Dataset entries
========

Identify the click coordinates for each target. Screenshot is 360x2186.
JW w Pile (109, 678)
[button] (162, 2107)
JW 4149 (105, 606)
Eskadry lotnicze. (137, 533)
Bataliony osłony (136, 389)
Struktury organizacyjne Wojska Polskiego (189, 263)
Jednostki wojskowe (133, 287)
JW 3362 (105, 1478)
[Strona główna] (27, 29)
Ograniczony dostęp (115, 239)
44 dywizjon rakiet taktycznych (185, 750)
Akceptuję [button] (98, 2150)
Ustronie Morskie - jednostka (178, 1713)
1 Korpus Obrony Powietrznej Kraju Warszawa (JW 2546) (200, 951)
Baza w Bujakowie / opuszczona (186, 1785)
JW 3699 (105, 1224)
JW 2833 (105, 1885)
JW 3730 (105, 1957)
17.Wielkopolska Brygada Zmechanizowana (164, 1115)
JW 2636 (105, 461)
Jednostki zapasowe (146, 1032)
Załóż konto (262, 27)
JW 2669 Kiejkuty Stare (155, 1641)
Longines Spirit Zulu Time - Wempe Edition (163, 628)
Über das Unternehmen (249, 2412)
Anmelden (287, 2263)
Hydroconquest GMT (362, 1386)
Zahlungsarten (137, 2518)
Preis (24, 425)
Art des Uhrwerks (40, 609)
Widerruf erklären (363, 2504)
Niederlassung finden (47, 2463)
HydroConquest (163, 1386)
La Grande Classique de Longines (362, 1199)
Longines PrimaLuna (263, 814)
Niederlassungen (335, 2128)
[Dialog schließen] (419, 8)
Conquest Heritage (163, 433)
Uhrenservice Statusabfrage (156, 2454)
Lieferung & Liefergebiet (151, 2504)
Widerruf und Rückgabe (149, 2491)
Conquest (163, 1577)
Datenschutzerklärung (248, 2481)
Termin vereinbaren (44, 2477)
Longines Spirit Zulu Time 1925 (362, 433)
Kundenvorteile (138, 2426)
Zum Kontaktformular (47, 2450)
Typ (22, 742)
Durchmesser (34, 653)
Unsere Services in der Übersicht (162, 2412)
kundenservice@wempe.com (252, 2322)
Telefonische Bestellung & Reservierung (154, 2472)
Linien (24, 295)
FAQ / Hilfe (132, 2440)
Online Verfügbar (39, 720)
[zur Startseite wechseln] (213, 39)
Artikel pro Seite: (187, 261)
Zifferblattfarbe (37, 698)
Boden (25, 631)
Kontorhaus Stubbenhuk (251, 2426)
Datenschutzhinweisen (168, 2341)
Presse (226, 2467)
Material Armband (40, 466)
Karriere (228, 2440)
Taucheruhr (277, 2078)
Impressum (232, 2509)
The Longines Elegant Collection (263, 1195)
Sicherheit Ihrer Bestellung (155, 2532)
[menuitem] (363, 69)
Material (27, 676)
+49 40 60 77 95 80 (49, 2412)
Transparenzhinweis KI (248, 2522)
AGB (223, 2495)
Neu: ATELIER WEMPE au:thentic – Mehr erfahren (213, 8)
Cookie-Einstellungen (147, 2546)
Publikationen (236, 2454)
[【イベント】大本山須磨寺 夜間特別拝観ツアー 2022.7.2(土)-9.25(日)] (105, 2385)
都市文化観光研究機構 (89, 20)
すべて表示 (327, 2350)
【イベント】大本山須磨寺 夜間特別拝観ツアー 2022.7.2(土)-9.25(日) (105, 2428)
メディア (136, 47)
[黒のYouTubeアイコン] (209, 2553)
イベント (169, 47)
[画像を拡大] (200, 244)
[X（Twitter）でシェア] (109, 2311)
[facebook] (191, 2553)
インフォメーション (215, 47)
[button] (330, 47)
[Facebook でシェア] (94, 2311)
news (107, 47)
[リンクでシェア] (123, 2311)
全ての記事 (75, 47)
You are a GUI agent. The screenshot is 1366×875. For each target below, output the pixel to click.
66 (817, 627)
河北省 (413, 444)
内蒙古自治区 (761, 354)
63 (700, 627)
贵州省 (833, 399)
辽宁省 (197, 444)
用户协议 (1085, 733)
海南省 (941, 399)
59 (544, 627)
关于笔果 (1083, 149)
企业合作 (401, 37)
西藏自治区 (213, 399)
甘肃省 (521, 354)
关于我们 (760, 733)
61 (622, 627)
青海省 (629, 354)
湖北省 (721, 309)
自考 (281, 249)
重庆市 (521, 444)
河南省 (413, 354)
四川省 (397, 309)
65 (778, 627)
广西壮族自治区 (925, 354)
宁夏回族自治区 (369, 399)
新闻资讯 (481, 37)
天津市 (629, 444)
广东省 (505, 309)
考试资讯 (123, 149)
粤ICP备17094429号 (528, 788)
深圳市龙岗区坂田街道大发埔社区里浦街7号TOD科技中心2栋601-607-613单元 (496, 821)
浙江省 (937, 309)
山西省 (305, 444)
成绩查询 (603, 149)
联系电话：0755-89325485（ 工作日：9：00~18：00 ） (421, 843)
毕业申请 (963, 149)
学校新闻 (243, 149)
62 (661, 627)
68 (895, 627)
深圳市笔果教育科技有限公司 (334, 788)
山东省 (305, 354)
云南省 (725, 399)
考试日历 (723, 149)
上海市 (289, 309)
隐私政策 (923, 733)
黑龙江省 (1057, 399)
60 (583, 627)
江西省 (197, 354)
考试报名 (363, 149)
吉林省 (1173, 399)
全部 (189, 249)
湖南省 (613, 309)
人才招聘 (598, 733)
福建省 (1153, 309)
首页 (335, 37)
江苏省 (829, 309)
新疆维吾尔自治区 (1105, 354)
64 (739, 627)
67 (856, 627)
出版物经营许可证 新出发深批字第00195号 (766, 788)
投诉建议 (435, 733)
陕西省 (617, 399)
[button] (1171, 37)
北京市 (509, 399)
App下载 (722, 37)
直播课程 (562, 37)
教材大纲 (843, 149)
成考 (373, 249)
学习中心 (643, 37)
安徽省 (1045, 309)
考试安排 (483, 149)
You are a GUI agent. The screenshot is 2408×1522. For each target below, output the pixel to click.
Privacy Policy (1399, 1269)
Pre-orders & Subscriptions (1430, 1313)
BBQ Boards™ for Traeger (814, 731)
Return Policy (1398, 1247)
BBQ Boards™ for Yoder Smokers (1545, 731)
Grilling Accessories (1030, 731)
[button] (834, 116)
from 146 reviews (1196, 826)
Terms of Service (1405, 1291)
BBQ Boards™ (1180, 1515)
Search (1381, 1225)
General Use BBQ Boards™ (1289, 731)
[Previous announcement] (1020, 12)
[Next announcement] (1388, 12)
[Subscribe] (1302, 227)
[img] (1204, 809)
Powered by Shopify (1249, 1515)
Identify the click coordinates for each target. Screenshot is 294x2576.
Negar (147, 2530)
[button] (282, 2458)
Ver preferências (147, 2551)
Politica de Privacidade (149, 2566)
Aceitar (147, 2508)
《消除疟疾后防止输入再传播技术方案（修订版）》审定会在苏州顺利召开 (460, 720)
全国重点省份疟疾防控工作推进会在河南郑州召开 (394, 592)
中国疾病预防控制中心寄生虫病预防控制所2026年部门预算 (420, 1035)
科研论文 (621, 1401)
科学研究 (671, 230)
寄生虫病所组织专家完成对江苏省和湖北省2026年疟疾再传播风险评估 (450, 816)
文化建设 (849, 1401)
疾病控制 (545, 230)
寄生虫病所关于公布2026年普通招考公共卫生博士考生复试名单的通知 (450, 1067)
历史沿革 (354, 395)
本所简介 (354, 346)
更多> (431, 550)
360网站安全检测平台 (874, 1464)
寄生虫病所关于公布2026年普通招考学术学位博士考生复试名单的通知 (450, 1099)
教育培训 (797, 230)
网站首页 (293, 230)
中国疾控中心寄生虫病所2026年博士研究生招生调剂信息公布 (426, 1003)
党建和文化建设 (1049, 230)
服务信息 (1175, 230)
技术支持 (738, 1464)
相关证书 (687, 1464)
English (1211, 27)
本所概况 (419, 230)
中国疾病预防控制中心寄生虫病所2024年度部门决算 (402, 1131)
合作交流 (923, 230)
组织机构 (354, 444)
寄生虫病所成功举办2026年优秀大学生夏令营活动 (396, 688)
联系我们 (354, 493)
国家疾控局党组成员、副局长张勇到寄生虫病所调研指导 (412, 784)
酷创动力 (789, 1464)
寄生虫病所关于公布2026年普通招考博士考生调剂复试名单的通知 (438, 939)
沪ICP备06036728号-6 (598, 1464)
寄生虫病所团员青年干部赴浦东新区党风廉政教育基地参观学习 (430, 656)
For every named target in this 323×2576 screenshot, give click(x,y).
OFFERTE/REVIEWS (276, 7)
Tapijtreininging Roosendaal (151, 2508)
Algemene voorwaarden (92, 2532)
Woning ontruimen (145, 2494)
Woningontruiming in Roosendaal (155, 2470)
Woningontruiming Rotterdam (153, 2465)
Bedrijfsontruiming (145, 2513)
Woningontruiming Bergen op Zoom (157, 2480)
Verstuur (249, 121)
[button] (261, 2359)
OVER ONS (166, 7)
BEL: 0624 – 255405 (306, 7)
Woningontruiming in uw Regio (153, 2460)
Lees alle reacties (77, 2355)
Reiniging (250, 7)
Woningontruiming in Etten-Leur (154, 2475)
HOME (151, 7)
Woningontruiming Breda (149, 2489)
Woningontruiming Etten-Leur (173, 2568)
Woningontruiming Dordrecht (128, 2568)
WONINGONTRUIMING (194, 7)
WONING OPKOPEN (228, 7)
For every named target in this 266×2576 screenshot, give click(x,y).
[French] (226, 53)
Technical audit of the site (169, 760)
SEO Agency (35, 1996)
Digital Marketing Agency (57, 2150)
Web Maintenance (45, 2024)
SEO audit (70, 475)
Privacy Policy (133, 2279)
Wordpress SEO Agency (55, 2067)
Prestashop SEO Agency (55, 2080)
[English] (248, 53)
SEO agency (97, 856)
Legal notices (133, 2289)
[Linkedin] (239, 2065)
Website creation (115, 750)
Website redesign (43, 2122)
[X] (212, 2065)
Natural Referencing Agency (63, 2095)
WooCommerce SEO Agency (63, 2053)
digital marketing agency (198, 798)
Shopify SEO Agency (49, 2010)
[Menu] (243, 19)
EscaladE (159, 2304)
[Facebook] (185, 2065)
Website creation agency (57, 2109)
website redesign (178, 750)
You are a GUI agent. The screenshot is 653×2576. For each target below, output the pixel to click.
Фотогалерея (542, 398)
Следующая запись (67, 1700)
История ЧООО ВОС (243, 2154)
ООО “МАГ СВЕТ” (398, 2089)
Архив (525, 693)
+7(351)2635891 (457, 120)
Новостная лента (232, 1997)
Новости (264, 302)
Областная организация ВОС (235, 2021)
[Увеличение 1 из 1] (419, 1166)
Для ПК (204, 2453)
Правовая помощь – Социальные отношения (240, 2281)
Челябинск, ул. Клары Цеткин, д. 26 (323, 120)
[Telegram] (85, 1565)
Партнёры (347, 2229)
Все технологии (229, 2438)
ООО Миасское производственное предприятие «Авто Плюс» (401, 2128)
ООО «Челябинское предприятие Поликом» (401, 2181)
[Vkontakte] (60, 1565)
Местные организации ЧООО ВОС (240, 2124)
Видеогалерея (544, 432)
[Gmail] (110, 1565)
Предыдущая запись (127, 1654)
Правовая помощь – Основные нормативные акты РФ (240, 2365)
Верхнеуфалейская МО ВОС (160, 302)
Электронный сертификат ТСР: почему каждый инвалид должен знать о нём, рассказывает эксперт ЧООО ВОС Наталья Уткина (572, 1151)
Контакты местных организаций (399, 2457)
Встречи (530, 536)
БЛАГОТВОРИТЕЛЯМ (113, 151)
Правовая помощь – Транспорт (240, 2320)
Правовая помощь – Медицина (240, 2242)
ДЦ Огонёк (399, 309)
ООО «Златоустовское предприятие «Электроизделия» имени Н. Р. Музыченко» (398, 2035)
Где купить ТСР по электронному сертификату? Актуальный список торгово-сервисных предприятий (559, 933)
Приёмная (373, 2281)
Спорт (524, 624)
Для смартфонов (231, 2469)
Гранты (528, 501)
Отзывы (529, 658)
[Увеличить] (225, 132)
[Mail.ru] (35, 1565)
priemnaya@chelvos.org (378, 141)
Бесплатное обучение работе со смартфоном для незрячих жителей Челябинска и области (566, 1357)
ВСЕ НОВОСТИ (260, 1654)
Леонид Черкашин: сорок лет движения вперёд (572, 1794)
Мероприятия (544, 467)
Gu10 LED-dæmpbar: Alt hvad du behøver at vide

========

● **EXERCISE REQUIREMENTS**
Your job is to print exactly the lines that run from the top of the entries through the line with "Akceptuję [button] (98, 2150)", and no others.

● **EXERCISE OUTPUT**
Identify the click coordinates for each target. Screenshot is 360x2186.
JW w Pile (109, 678)
[button] (162, 2107)
JW 4149 (105, 606)
Eskadry lotnicze. (137, 533)
Bataliony osłony (136, 389)
Struktury organizacyjne Wojska Polskiego (189, 263)
Jednostki wojskowe (133, 287)
JW 3362 (105, 1478)
[Strona główna] (27, 29)
Ograniczony dostęp (115, 239)
44 dywizjon rakiet taktycznych (185, 750)
Akceptuję [button] (98, 2150)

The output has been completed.